I found it interesting that by 1860 traditional Māori dress was only worn on special occasions in Aotearoa; portrait sessions often being significant enough. The tradition of men being adorned with moko had also decreased. But images were often retouched and moko were drawn onto Māori after the photograph had been taken; perhaps to inject the indigenous back into the subject. There was a high demand for photographs of Māori because of the popularity of the images overseas. It was eye-opening to find out how widespread early photographs of Māori were around the world. This led me to ponder the ethics around this and question who had the right of ownership over these photographs: the photographer, or the subject?
I had never utilised photography as historical evidence before, but after just a bit of research, I quickly became interested in photography and the way photographs can be used as historical evidence to comprehend a particular society. Through this project, I came to realise photographs often tell a story that simply can not be put into words. But on the flip side, it is easy to make assumptions about a photograph – which can be interpreted in so many different ways – which is why it is often valuable to use photographs alongside other evidence.

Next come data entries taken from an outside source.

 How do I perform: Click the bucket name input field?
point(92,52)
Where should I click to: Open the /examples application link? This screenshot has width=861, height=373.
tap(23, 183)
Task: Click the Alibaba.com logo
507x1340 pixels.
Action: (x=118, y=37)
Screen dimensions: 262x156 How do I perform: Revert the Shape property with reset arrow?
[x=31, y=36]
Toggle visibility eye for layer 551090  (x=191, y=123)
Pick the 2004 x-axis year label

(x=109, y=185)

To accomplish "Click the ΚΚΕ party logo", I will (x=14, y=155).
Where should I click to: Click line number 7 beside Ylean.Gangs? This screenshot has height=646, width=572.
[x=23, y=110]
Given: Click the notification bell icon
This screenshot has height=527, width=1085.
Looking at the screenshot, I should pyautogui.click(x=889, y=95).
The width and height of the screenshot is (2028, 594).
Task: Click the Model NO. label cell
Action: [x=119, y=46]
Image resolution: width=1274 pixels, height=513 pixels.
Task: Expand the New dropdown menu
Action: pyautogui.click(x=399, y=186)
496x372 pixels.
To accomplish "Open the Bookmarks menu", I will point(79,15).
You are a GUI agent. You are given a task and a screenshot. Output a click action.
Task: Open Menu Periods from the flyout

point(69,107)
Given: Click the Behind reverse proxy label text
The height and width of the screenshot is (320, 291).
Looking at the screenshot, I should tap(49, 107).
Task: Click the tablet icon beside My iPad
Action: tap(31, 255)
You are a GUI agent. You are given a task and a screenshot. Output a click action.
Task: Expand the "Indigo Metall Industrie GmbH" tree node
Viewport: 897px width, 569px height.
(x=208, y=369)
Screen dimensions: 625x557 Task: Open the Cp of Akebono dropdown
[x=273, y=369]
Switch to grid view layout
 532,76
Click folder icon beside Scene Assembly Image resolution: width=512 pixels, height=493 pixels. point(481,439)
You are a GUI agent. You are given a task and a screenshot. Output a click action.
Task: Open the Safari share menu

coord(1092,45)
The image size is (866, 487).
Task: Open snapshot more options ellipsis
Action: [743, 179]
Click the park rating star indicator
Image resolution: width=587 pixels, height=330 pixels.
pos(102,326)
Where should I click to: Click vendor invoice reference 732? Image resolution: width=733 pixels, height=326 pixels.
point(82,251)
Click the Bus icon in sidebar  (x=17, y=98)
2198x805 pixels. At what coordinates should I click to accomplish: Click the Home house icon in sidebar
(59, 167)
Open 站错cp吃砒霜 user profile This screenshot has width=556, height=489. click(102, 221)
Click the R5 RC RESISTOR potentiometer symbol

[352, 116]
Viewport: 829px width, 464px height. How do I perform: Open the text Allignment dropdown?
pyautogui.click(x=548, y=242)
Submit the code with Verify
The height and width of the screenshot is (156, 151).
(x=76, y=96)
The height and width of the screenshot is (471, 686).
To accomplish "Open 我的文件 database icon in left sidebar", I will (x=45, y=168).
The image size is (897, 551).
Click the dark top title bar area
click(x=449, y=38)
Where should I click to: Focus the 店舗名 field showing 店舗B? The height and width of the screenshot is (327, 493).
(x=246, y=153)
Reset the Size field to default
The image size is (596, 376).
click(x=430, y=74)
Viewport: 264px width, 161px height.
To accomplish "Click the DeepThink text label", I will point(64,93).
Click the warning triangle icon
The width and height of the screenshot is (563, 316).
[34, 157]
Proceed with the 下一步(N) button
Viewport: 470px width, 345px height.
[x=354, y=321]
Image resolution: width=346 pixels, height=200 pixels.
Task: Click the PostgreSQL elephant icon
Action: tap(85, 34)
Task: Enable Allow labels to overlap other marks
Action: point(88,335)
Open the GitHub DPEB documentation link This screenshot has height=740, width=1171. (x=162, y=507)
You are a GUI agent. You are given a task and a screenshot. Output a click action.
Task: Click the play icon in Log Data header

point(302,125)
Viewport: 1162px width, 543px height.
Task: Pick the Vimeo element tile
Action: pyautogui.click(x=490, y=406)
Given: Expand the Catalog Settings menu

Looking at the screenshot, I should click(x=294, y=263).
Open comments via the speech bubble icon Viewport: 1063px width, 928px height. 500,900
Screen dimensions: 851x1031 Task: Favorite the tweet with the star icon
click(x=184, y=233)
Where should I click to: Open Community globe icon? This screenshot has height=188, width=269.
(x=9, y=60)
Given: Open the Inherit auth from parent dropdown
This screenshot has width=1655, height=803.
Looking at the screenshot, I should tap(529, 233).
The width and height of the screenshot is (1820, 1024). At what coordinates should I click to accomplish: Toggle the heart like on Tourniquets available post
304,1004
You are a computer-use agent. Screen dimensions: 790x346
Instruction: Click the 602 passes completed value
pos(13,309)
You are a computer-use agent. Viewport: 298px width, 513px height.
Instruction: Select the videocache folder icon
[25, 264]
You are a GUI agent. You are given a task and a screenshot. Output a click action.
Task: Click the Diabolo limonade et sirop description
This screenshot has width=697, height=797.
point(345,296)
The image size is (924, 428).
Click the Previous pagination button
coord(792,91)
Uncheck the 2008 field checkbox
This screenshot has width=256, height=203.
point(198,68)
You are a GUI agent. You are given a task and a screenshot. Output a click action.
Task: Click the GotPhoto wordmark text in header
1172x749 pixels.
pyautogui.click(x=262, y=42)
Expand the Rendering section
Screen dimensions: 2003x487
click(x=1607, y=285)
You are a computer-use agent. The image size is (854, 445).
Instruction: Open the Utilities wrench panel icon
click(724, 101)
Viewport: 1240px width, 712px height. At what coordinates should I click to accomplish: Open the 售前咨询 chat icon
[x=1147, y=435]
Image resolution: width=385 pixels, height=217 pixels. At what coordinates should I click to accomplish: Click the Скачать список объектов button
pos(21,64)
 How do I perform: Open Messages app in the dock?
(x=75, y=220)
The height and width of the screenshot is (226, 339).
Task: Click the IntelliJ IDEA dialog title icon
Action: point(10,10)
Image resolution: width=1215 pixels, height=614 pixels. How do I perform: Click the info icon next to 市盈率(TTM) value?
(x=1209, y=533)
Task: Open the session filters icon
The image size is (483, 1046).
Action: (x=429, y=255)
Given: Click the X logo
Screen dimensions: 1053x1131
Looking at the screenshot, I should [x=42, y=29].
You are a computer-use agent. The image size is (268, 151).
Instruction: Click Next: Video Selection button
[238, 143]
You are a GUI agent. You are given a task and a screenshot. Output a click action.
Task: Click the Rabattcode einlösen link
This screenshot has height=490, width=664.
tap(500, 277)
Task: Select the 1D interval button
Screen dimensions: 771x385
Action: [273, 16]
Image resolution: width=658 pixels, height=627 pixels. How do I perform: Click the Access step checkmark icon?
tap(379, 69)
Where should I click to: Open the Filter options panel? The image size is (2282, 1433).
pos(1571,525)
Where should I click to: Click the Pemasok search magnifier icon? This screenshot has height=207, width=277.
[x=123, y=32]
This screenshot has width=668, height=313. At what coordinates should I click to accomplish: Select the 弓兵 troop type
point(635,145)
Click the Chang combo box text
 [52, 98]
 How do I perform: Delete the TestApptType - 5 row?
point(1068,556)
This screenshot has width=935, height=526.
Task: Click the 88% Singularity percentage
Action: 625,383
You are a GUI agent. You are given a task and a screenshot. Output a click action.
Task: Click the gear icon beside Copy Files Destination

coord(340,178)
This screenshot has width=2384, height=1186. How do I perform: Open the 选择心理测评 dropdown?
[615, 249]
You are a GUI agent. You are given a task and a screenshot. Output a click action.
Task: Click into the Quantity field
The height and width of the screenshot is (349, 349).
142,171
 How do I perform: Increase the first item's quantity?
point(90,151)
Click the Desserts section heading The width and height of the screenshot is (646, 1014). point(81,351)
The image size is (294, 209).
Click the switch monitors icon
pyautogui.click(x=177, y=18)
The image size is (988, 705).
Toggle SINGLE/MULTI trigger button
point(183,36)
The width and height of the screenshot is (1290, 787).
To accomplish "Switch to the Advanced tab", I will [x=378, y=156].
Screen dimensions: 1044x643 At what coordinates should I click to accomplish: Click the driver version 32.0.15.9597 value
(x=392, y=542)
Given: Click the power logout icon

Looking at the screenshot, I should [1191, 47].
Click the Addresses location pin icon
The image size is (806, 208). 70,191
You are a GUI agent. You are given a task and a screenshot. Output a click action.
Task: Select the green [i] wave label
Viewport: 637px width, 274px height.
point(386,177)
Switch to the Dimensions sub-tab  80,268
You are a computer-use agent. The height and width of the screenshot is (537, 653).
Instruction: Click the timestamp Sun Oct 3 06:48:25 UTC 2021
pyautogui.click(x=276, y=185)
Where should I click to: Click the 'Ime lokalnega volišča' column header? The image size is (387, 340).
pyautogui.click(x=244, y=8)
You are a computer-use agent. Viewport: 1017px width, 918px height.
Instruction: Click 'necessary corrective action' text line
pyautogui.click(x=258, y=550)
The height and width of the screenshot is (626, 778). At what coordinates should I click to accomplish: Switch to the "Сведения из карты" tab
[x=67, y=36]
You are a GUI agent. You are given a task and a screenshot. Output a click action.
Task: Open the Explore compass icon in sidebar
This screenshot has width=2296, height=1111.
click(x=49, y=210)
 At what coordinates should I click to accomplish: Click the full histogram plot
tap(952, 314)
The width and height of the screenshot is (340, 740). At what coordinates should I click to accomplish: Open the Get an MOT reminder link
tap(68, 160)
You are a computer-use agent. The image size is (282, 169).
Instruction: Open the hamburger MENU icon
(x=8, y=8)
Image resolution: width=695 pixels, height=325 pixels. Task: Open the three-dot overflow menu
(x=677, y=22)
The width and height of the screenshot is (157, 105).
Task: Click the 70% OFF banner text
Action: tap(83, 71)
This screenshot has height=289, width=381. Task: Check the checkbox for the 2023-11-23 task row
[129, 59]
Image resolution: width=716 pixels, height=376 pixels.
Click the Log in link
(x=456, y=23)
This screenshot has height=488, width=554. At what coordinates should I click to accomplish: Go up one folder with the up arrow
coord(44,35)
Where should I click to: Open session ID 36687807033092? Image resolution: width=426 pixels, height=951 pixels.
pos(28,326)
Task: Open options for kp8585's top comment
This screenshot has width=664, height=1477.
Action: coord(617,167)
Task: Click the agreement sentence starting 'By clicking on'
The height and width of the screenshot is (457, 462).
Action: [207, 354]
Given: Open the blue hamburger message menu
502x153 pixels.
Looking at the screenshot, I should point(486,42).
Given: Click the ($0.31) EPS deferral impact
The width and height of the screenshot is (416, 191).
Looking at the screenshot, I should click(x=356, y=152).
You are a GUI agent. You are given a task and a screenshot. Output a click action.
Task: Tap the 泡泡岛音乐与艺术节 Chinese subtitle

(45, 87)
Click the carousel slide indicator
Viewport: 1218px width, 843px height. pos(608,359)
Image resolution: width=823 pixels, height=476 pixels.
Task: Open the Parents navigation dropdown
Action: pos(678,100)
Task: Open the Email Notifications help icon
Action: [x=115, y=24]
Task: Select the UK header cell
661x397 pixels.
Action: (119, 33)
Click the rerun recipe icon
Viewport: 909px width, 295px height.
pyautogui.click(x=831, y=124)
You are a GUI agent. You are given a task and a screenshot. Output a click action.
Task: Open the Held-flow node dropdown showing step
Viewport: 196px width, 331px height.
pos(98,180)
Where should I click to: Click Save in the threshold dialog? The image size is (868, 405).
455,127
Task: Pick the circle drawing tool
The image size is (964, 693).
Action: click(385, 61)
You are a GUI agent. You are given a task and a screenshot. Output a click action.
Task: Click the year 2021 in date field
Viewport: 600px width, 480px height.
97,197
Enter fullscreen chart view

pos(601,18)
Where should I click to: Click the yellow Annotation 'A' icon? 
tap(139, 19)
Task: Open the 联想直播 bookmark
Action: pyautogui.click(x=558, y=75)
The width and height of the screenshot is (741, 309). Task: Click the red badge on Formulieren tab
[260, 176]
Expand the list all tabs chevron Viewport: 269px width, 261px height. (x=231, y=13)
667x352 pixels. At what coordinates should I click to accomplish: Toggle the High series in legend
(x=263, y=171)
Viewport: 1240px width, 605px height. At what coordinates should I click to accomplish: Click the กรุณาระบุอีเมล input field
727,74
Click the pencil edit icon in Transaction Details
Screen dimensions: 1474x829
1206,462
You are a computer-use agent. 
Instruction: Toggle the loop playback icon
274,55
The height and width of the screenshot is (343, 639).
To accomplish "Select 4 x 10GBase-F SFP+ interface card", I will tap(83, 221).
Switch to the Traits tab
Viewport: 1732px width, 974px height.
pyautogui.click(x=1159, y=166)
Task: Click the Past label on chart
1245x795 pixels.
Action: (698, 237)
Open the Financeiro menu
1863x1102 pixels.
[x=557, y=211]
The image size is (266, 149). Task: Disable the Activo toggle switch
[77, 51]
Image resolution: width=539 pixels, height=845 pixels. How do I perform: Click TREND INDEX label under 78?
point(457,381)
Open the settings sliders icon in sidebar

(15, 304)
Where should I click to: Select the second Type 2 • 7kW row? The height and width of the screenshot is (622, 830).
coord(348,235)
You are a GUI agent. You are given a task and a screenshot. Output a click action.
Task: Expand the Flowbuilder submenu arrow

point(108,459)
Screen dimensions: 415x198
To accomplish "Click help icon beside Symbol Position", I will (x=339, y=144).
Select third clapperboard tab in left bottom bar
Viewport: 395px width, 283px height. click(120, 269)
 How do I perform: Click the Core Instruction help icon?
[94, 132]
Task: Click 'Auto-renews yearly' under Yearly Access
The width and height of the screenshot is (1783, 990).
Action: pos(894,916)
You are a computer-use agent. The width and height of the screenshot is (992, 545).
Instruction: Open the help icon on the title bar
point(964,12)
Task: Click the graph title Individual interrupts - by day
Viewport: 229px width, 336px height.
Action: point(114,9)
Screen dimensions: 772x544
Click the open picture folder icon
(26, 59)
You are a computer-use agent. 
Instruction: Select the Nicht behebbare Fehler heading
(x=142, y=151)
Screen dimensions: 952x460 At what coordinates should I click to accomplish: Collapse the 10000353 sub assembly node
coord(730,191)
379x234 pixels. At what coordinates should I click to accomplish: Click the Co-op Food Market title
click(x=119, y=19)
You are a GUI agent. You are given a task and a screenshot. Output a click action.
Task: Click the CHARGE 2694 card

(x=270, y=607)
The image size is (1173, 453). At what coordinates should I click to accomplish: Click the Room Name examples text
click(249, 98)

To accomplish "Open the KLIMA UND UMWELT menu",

This internship bought up many questions which I would love to explore in future research and has also sparked my interest in photography. My mind has also been opened to the many different sources and forms of evidence that can be used for historical research. I had a lot of enlightening conversations while working in the Pictorial Department, and I got to see Hocken’s art collection for the first time. I had been on many tours in the downstairs stacks at the Hocken before, but I was amazed to see the extensive art and photography collections in the upstairs spaces at the Hocken Library. My time as a CroCC intern proved to be tremendously informative and interesting because before I started I knew very little about the subject of photography or how the Hocken operated. I have learnt a lot about how to analyse photography in the context of historiography and as a by-product, I have learnt more about the history of Aotearoa.